Section 4.—Coverture.

The incapacity arising from coverture is to a great extent removed, and is gradually disappearing by remedial legislation, and for this reason it will not be necessary to treat of it at much length.

There has been a tendency, for many years past, to remove the various property disabilities attaching to a married woman, and which were only to be justified, if then at all, by quite a different state of social organization from the present. Perhaps in no branch of the law have there been so many radical changes as in that part pertaining to the status of a married woman. A lawyer who had only in his mind the old common-law theory and rules, and had neglected to make himself familiar with modern legislation on this subject, would find himself strangely bewildered to define a married woman’s rights and powers at the present time.

Still, testamentary power did not come as soon as other rights. Even when the right to a separate and independent ownership of property was granted, the right to a testamentary disposition did not accompany it; as, for instance, in the State of New York, the right to retain for her own use any personal or real property coming to her during marriage, free from any control of the husband, was granted in 1848, but it was not until the next year she was empowered to dispose of it by will.

Married women were excepted from the Statute of Wills of the reign of Henry VIII, which first allowed the disposition of real estate by will in England; but they frequently exercised testamentary disposition under a power given them when an estate was conferred upon them to their separate use.[102]

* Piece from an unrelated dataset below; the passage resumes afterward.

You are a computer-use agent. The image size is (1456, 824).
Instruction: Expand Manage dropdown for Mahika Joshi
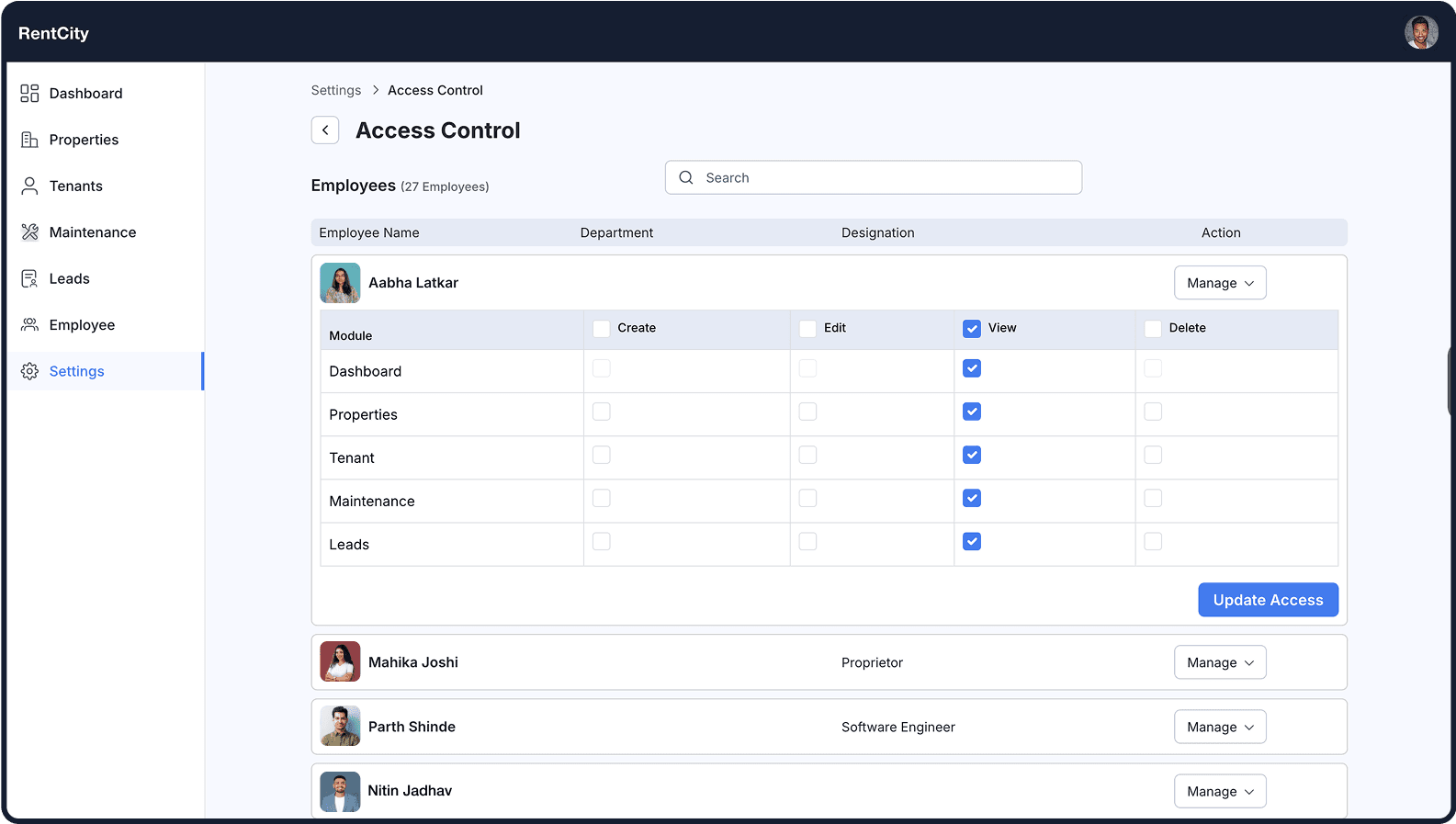click(1219, 662)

They had what was called a power of appointment by will, given by the donor of the estate, who was presumed to make the will through them as an instrument.

They could only make a will of personal property by the consent of the husband under the old law,[103] and this is the case yet in a few States. In Massachusetts, a married woman can dispose of only half of her personal property by will without the consent of her husband;[104] and some such restriction exists in many of our States.

The law of the American States in regard to the separate estate of the wife being exclusively under her control, and subject to any disposition on her part, is fast verging towards the rules of the Roman civil law, which allowed a married woman the same testamentary capacity, in all respects, as a feme sole.[105] In most of the more important and commercial States, the wife’s right to dispose of her estate by will, both real and personal, is recognized to the fullest extent by statute.[106] The only general restriction is, that she cannot defeat, in her will of her real estate, her husband’s right of curtesy. In some States, where the estates by dower and curtesy are abolished, this restriction, of course, cannot exist, as, for instance, in California.

In New York, the power to dispose of her separate real estate by will seems to be unrestricted, for there is no limitation mentioned. But opinions differ on this question: some hold that the husband’s right of curtesy is not cut off by the statute, while others hold that the whole unrestricted disposition of her property is given, and that she can defeat her husband’s curtesy, even if issue be born and the estate become vested. The matter is in a little uncertainty, because we have not as yet an authoritative opinion of the highest court on the subject, since the remedial statutes were passed. We are inclined to think, however, that the wife can defeat her husband’s right of curtesy by a disposition of her estate by will.[107]

It would be impracticable to give the various statutes of the States on this subject, and, besides, it would be useless, as the changes are very frequent, and what would be correct for a State today may to-morrow be obsolete; we have only endeavored to give some general information on the subject.